VAXELN


VAXELN is a discontinued real-time operating system for the VAX family of computers produced by the Digital Equipment Corporation of Maynard, Massachusetts.
As with RSX-11 and VMS, Dave Cutler was the principal force behind the development of this operating system. Cutler's team developed the product after moving to the Seattle, Washington area to form the DECwest Engineering Group, DEC's first engineering group outside New England. Initial target platforms for VAXELN were the "backplane interconnect" computers such as the model code-named Scorpio. At the time there were no VAX microcomputers. When VAXELN was well under way, Cutler spearheaded the next project, the MicroVAX I--the first VAX microcomputer.
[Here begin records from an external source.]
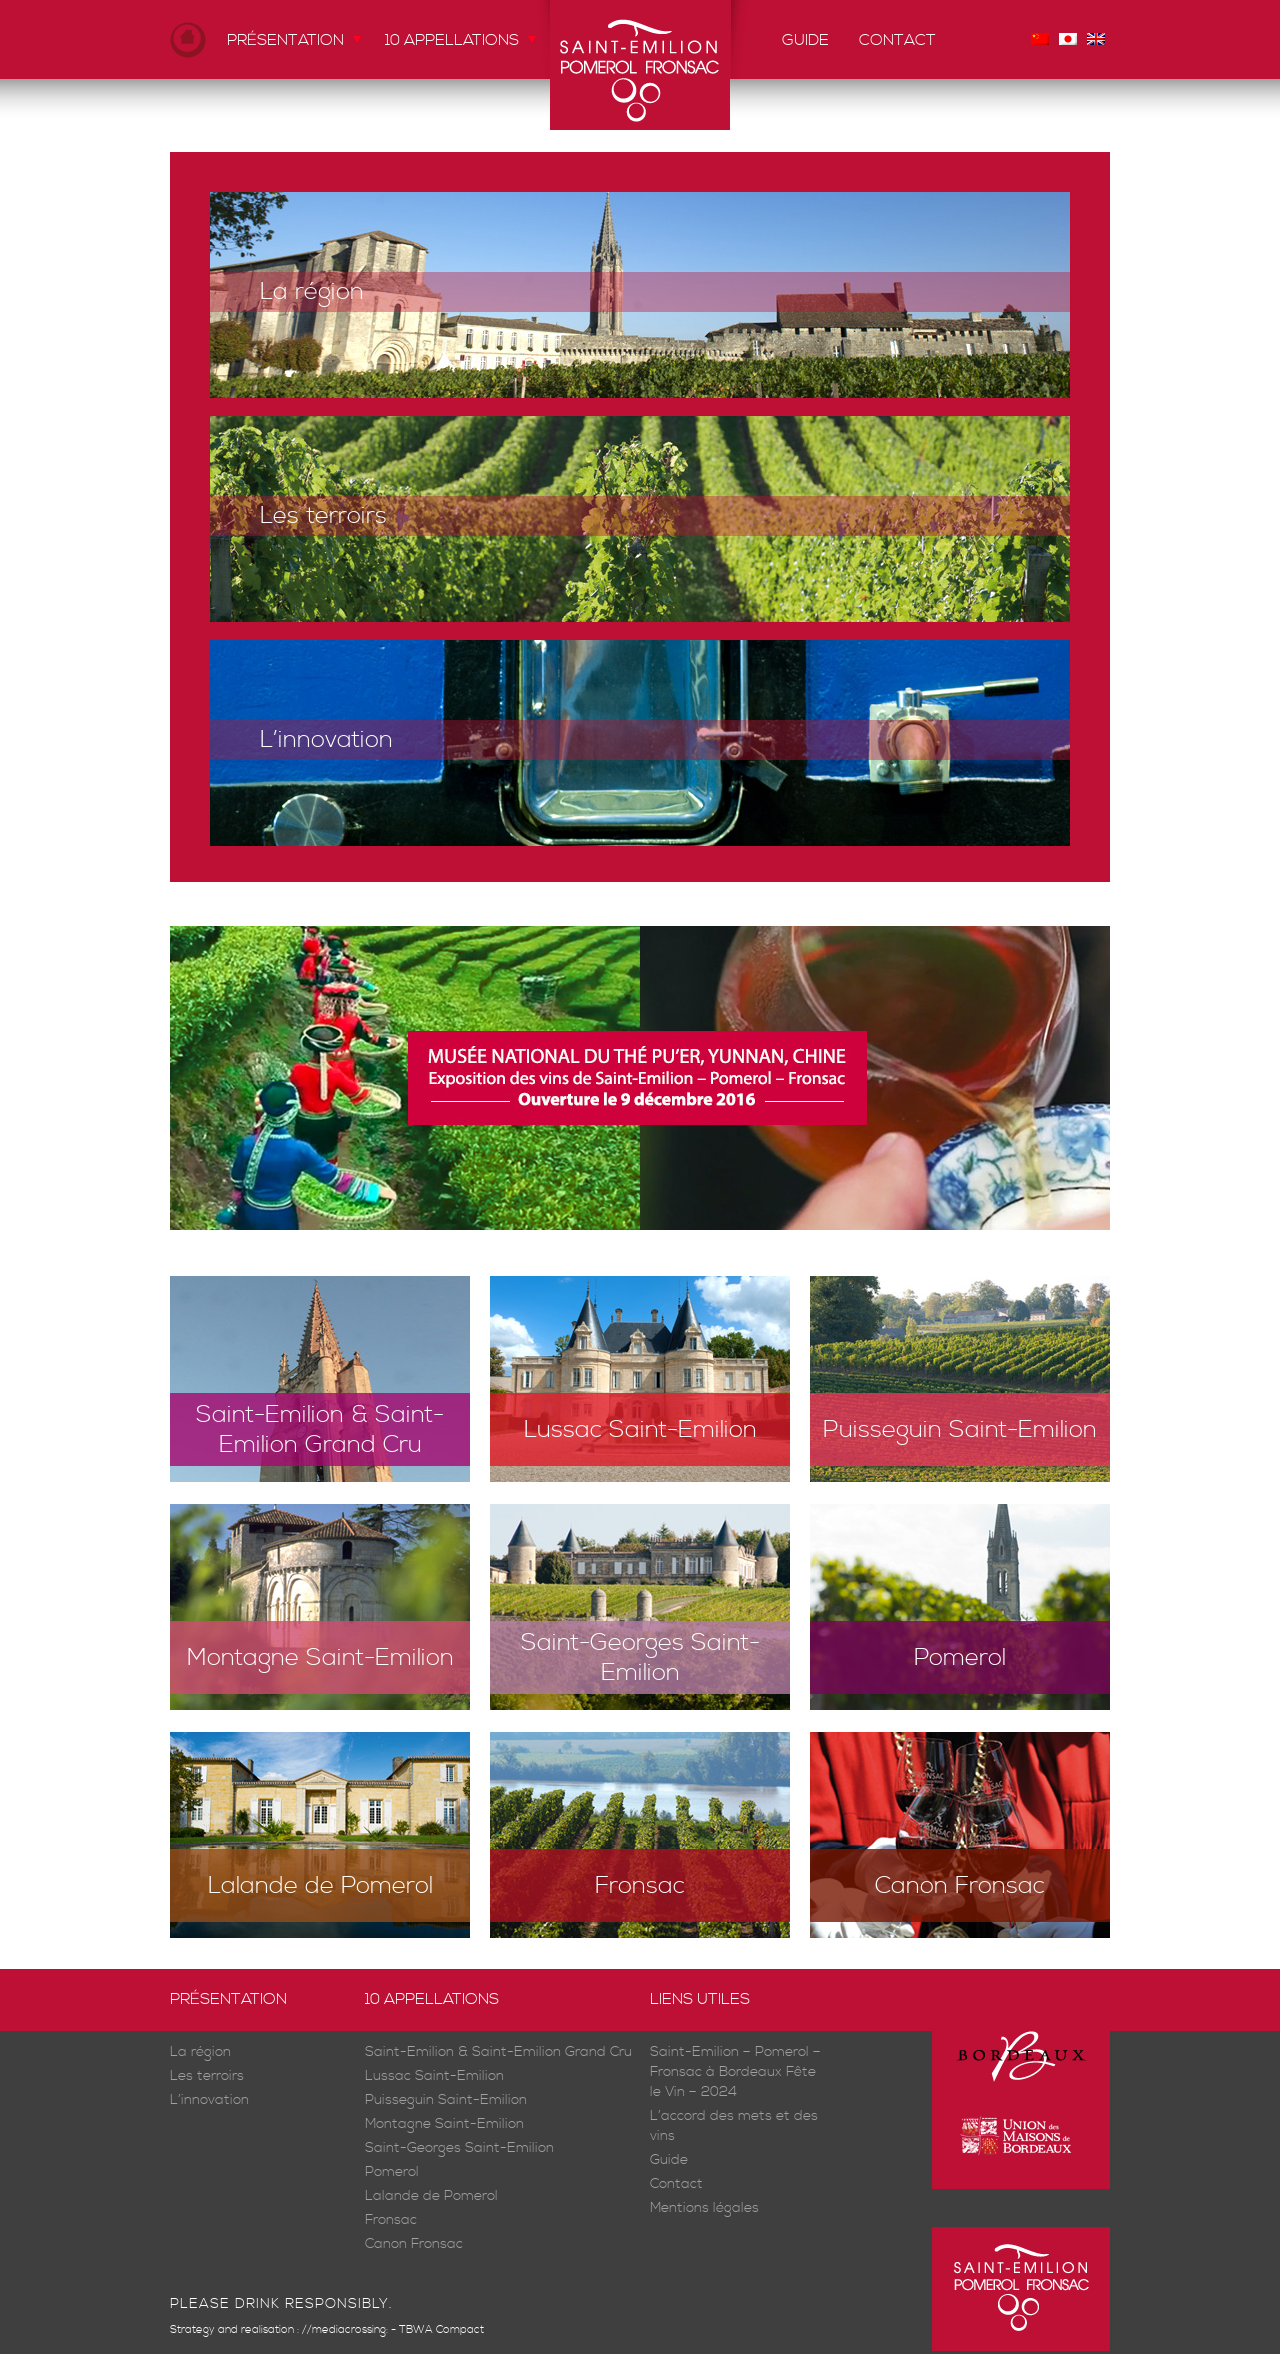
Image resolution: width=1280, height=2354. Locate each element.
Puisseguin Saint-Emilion (960, 1430)
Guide (805, 40)
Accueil (188, 39)
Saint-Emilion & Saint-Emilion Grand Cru (320, 1430)
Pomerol (960, 1658)
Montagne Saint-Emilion (320, 1658)
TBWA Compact (441, 2330)
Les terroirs (323, 516)
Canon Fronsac (960, 1886)
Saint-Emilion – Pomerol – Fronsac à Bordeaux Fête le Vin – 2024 (735, 2072)
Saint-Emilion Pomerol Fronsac (640, 65)
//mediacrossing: (345, 2330)
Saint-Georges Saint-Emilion (640, 1658)
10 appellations (452, 40)
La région (312, 292)
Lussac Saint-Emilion (640, 1430)
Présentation (285, 40)
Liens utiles (700, 1999)
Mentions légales (704, 2208)
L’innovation (326, 740)
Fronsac (640, 1886)
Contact (897, 40)
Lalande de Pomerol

Although it was a low-volume product compared with the New England-developed MicroVAX II, the MicroVAX I demonstrated the set of architectural decisions needed to support a single-board implementation of the VAX computer family, and it also provided a platform for embedded applications written in VAXELN.
The VAXELN team made the decision, for the first release, to use the Pascal language as its system programming language. Other languages, including C, were supported in later releases of the system. The small and very focused development team built the first product in approximately 18 months.
VAXELN allowed a developer to write a self-contained embedded system application that would run on VAX hardware with no other operating system present. The system was debuted in Las Vegas in the early 1980s, with a variety of amusing applications written by the development team, ranging from a system that composed and played minuets to a robotic system that played and solved the Tower of Hanoi puzzle.

Trivia

The system was originally supposed to be named ELAN, but DEC discovered at the last minute that it was trademarked in a European country where DEC wished to conduct business. The company holding the trademark to ELAN was the Slovenian sports equipment manufacturer Elan. In order to avoid litigation DEC quickly renamed it to VAXELN by dropping the A, much to the disgruntlement of the developers. Some documentation and marketing material had already been printed referring to the product as ELAN, and samples of these posters were prized for many years by members of the original team.